On July 13, 2015, the Court issued an order explaining why Mr. Butler’s claims appeared
to be barred by the two-year statute of limitations, and it ordered him to show cause why this case
should not be dismissed for that reason. See Jones v. Bock, 549 U.S. 199, 215 (2007) (“If the
allegations, for example, show that relief is barred by the applicable statute of limitations, the
complaint is subject to dismissal for failure to state a claim.”); see also Walker v. Thompson, 288
F.3d 1005, 1010 (7th Cir. 2002) (“[W]hen the existence of a valid affirmative defense is so plain
from the face of the complaint that the suit can be regarded as frivolous, the district judge need not
wait for an answer before dismissing the suit.”).
Mr. Butler responded to the Court’s show cause order. He recognizes that he became aware
of the allegedly defective screws in August 2012, but argues that the constitutional injury occurred
from August 2012 through April 2013, when it was decided that he needed another back surgery.
Further, Mr. Butler argues that equitable tolling should apply because it took prison officials eight
months (from August 2012 to April 2013) to conclude he needed surgery, and during this time he
was in so much pain that he could not walk to the law library and thus could not be expected to
file a complaint.
The statute of limitations in a Bivens claim is the same as that for a claim brought pursuant
to 42 U.S.C. § 1983. See Lewellen v. Morely, 875 F.2d 118, 119 (7th Cir. 1989); Bieneman v. City
of Chicago, 864 F.2d 463, 469 (7th Cir. 1988). In these cases, “federal courts apply the statute of
limitations governing personal injury actions in the state where the injury took place.” Serino v.
Hensley, 735 F.3d 588, 590 (7th Cir. 2013). “In Indiana, such claims must be brought within two
years.” Id. (citing Ind. Code § 34-11-2-4). “But federal law determines when that statute begins
to run.” Id. Bivens and § 1983 claims “accrue when the plaintiff knows or should know that his
or her constitutional rights have been violated.” Savory v. Lyons, 469 F.3d 667, 672 (7th Cir.

* [ACTIVITY 1]:
Please write out the passage of the court order on Mr. Butler's claims between "Mr. Butler responded" and "file a complaint.", inclusive.
* [ACTIVITY 2]:
Continue the court order on Mr. Butler's claims from the point where it ends.

* [ENTRIES SUPPLIED]:
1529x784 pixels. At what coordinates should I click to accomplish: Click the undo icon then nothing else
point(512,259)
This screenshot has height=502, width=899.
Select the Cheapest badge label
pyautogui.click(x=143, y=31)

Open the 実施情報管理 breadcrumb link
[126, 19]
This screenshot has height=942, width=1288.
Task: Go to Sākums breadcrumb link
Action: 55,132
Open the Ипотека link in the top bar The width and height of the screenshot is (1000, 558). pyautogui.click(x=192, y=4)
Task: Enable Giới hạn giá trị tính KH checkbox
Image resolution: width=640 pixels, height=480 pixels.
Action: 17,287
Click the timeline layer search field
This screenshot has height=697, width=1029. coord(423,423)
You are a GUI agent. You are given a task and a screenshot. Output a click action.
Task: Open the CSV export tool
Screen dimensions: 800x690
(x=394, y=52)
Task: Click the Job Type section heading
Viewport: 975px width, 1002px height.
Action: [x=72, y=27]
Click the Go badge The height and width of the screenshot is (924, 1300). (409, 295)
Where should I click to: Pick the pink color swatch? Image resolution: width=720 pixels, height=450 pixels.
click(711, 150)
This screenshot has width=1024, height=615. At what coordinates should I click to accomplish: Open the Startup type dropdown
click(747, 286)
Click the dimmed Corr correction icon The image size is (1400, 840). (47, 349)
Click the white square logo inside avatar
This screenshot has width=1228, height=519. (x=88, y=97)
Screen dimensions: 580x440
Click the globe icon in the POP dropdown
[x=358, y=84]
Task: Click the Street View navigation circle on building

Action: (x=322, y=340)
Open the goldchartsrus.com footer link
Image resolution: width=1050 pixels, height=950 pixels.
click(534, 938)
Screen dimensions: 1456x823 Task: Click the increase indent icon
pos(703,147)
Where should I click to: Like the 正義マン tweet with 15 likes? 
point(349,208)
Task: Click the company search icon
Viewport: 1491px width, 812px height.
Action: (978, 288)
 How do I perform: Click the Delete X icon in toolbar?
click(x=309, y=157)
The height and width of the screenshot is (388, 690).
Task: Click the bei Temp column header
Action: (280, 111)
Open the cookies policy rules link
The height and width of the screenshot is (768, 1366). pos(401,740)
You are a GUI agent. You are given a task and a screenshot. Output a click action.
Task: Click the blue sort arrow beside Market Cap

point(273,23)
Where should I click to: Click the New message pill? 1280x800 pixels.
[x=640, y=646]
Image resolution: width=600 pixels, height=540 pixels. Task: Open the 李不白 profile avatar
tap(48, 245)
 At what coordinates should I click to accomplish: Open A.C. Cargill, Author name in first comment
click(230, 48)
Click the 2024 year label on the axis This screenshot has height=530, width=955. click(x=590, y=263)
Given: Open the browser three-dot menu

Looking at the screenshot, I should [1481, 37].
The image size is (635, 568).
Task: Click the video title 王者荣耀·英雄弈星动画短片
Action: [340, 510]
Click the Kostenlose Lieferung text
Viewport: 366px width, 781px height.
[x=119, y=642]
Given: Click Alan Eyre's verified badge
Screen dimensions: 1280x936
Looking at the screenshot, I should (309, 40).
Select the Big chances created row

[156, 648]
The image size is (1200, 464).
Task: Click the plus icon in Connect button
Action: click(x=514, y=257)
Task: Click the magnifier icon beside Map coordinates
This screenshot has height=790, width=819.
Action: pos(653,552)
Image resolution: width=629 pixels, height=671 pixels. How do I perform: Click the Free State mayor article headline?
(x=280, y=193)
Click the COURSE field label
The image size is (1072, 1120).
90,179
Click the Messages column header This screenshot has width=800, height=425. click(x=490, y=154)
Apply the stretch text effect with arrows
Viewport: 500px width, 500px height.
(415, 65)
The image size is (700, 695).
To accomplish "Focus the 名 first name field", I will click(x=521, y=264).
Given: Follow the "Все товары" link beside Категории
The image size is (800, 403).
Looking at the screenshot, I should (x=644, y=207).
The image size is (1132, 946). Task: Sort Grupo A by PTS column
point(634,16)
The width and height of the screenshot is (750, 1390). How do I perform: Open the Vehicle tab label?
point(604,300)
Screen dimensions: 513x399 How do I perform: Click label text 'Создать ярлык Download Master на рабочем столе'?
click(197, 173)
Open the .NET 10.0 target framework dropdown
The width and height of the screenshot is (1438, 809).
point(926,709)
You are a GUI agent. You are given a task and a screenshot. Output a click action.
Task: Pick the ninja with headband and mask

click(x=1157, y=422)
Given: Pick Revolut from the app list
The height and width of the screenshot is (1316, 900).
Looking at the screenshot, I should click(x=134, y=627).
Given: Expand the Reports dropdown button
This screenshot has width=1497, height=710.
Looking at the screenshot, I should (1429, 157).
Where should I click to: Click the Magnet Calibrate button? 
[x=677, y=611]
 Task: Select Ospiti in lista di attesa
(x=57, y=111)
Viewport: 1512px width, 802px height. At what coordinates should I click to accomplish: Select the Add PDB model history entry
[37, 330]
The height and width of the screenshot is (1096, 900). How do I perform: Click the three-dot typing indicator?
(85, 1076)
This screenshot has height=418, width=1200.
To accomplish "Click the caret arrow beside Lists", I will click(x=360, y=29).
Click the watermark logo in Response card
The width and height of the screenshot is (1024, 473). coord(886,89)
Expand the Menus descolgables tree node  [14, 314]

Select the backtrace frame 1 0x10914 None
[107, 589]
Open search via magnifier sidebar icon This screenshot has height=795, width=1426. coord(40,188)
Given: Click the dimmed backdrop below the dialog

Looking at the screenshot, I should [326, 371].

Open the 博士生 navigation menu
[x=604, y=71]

* [EXPECTED ANSWER 1]:
Mr. Butler responded to the Court’s show cause order. He recognizes that he became aware
of the allegedly defective screws in August 2012, but argues that the constitutional injury occurred
from August 2012 through April 2013, when it was decided that he needed another back surgery.
Further, Mr. Butler argues that equitable tolling should apply because it took prison officials eight
months (from August 2012 to April 2013) to conclude he needed surgery, and during this time he
was in so much pain that he could not walk to the law library and thus could not be expected to
file a complaint.

* [EXPECTED ANSWER 2]:
2006). The Court conducts a two-part inquiry to determine when this standard is met: “First, a
court must identify the injury. Next, it must determine the date on which the plaintiff could have
sued for that injury.” Id.
The injury about which Mr. Butler’s claims concern are the allegedly defective screws
placed in his back during the 2008 surgery performed by the defendants. On August 31, 2012, Mr.
Butler complained to prison officials of severe back pain. Dr. Edinger and Physician’s Assistant
Fascianna x-rayed Mr. Butler’s spine and, according to Mr. Butler, determined that the screws the
defendants had placed in his back during the 2008 surgery were broken and causing Mr. Butler’s
severe back pain. Thus, on August 31, 2012, Mr. Butler knew or should have known “that his or
her constitutional rights [may] have been violated,” and thus had to bring his claims within two
year of that date. Savory v. Lyons, 469 F.3d 667, 672 (7th Cir. 2006). But he did not file the
instant suit until more than two years later, on March 15, 2015 (the date his initial filing was
signed).
Neither of Mr. Butler’s arguments for why his claims are not barred by the statute of
limitations is persuasive. First, he argues that the constitutional injury occurred from August 2012
(when he was informed the screws were causing him back pain) through April 2013 (when it was
decided he needed another surgery), and thus he had two years from April 2013 to bring this action.
But the statute of limitations does not begin to run once the injury from the alleged constitutional
violation is addressed; it begins to run when “the plaintiff knew or should have known that his
constitutional rights had been violated.” Id. Mr. Butler admittedly knew his constitutional rights
had been violated on August 31, 2012, even if the injury caused by the violation was not solved
until later. Therefore, the statute of limitations began running on August 31, 2012, not in April
2013.
Nor does the fact that the harm from the alleged constitutional violation continued after
August 31, 2012, make it a continuous violation, which would allow suit two years from the latest
violation. “A violation is continuing where it would be unreasonable to require or even permit [a
prisoner] to sue separately over every incident of the defendant’s unlawful conduct.” Turley v.
Rednour, 729 F.3d 645, 651 (7th Cir. 2013) (citation and quotation marks omitted). But Mr. Butler
only alleges a single constitutional violation—namely, that allegedly defective screws were used
by the defendants during his 2008 surgery. Accordingly, there were not continuous constitutional
violations alleged such that the continuous violation doctrine applies.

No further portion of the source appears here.